Quick thoughts on Arizona v. Inter Tribal Council

The Supreme Court handed down its decision in Arizona v. Inter Tribal Council of Arizona, Inc. today. By a vote of 7-2, the Court, in an opinion authored by Justice Scalia, struck down Arizona's proof-of-citizenship requirement as conflicting with the National Voter Registration Act of 1993. Justice Scalia wrote for the majority, joined by Chief Justice Roberts and Justices Ginsburg, Breyer, Sotomayor, and Kagan. Justice Kennedy concurred in part and concurred in the judgment. Justices Thomas and Alito each filed dissenting opinions. Here are a few quick thoughts after reading the opinion.
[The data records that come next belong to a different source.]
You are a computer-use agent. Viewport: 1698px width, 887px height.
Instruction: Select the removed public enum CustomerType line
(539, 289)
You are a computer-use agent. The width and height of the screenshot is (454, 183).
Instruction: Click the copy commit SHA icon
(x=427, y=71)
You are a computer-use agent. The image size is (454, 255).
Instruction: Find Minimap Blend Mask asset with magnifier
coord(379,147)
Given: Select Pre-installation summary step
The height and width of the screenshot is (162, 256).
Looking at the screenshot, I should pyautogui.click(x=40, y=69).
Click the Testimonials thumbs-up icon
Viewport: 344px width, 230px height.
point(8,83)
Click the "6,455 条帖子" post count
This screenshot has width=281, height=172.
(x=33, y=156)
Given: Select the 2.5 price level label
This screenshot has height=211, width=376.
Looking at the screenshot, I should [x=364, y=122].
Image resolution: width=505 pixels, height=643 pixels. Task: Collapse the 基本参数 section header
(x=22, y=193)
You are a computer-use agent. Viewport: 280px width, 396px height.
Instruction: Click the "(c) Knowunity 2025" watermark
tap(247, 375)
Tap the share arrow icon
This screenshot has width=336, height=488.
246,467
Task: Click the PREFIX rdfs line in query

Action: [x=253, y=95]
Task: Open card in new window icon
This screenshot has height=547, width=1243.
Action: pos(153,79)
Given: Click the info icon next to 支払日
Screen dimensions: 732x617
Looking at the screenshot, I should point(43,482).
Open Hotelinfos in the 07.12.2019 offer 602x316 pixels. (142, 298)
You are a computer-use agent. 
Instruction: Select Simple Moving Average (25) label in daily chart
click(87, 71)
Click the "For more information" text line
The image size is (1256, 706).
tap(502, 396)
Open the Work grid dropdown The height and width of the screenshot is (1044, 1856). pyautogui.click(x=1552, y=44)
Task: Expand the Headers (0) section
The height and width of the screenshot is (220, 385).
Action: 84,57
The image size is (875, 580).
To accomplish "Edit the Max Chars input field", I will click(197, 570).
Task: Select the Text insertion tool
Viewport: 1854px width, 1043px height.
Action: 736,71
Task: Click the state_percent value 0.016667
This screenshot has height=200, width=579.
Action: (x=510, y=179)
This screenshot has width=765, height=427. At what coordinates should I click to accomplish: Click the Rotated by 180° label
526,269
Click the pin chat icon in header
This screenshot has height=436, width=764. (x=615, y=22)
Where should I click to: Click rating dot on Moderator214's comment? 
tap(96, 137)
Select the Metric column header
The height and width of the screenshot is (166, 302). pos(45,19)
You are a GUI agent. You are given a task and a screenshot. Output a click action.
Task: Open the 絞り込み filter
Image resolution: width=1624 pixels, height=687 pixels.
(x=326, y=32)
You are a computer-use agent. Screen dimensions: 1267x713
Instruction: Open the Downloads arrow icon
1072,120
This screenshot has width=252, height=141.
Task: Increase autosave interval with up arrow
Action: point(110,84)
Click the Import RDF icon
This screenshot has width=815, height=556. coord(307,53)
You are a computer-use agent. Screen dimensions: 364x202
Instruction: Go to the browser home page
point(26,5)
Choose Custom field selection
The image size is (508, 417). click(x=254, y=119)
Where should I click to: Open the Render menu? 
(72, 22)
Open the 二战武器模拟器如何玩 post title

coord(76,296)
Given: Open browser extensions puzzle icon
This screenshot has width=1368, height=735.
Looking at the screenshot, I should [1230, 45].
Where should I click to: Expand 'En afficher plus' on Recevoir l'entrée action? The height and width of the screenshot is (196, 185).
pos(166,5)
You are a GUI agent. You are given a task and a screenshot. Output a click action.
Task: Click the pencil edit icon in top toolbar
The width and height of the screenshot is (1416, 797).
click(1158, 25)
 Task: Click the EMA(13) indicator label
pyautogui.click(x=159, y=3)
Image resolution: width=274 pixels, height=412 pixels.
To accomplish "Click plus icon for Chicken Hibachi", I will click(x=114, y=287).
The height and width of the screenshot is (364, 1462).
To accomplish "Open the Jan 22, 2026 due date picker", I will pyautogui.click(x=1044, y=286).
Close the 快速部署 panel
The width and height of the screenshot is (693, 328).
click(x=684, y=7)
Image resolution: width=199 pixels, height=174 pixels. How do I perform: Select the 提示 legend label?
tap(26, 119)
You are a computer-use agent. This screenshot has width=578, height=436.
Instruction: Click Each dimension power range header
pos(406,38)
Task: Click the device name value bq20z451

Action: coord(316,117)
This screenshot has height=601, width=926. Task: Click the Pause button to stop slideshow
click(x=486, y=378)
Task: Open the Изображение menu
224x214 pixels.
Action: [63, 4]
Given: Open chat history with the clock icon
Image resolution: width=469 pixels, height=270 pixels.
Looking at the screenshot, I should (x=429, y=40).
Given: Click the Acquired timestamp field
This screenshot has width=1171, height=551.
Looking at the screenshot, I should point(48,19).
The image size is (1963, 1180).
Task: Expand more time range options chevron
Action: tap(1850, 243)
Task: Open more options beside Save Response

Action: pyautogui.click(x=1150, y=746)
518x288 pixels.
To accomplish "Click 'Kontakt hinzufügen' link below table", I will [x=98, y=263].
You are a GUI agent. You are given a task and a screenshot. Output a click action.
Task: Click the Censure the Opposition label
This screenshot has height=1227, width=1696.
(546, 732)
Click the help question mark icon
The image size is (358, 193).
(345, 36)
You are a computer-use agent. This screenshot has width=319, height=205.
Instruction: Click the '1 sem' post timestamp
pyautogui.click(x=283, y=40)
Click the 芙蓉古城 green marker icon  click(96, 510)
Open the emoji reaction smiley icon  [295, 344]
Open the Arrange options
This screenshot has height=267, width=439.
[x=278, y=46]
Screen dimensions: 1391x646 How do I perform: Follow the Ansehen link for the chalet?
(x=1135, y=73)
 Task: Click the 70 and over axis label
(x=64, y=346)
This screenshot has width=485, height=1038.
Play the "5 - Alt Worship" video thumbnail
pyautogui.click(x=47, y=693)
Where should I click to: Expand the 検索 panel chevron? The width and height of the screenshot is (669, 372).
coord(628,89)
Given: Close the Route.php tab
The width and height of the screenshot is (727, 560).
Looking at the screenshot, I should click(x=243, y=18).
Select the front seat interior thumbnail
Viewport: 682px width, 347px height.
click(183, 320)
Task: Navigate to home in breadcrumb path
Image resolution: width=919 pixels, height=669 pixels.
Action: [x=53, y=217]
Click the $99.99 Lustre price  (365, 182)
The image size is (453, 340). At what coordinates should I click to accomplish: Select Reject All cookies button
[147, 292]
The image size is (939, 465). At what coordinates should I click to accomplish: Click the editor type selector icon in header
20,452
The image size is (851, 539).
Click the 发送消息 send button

  • The opinion at II.A has a very robust view of the Elections Clause, and what Congress may regulate when it comes to  "Times, Places and Manner." I don't know that it will save, say, the Voting Rights Act from a facial challenge, but it's worth noting that a solid majority of the Court views Congress's role in this area as fairly broad.
  • Justice Scalia's majority opinion takes the opportunity (slip op. at 10-12) to address the "presumption against pre-emption," which the opinion characterizes as "sometimes invoked in our Supremacy Clause cases." The majority notes, "We have never mentioned such a principle in our Elections Clause cases." Accordingly, the majority rejects such a presumption in such cases because of the "different[]" power of the Elections Clause, a power that confers "none other than the power to pre-empt," and that the "federalism concerns underlying the presumption . . . are somewhat weaker here."
    This part of the opinion garners 6 votes, as Justice Kennedy concurs separately to express disapproval of the Court's rejection of the presumption. He doesn't view the Elections Clause as unique and wants greater vigilance in protecting the states. He emphasizes that "a court must not lightly infer a congressional directive to negate the States' otherwise proper exercise of their sovereign power."
    Of note is that Kennedy expresses a fairly robust view of federalism in ttis concurrence. Also of note is that, perhaps, Justice Scalia disapproves more broadly of the "presumption" against pre-emption, and he viewed this case, because of a distinguishable clause of the Constitution addressed for the first time (as he characterized it), as an opportunity halt the expansion of that presumption.
  • Justice Thomas's dissent views this matter as primarily one of constitutional qualifications. That power is reserved to the states, and he marches through a broad section of founding documents and history to emphasize this point. As Arizona has the power to decide whether citizens have the right to vote, then Arizona should have the power to enforce that decision. The majority opinion largely shies away from addressing Justice Thomas's views head-on, instead addressing, in general in Part III and specifically at n.9, that the statute does not preclude Arizona from enforcing the qualifications of its voters, but simply that the means chosen cannot be used because of the conflict with the Act.
  • The majority, however, does emphasize that the matter of prescribing voting qualifications is left to the states. The opinion at n.8 brings clarity to Oregon v. Mitchell, a fractured opinion about Congress's power to compel states to allow 18-year-olds to vote. It notes that a majority of the Court in that case "took the position that the Elections Clause did not confer upon Congress the power to regulate voter qualifications in federal elections."
  • Justice Alito's dissent attempts to avoid the harder constitutional questions by construing the Act in a more narrow fashion. Preemption aside, the "better reading of the Act would be that Arizona is free to require those who use the federal form to supplement their applications with proof of citizenship." (Slip op. at 7.)
  • Finally, after 13 long years languishing in the U.S. Reports, Bush v. Gore , 531 U.S. 98 (2000) (per curiam) gets its first citation in the Supreme Court. Justice Thomas cites the case in n.2 of his dissent. He notes that the Act applies to "all federal elections, even presidential elections," and the problems of Congress regulating state selection of presidential electors when that power is "plenary," citing Bush v. Gore. It will probably be underdiscussed, but there's now a citation for Bush v. Gore in the Supreme Court.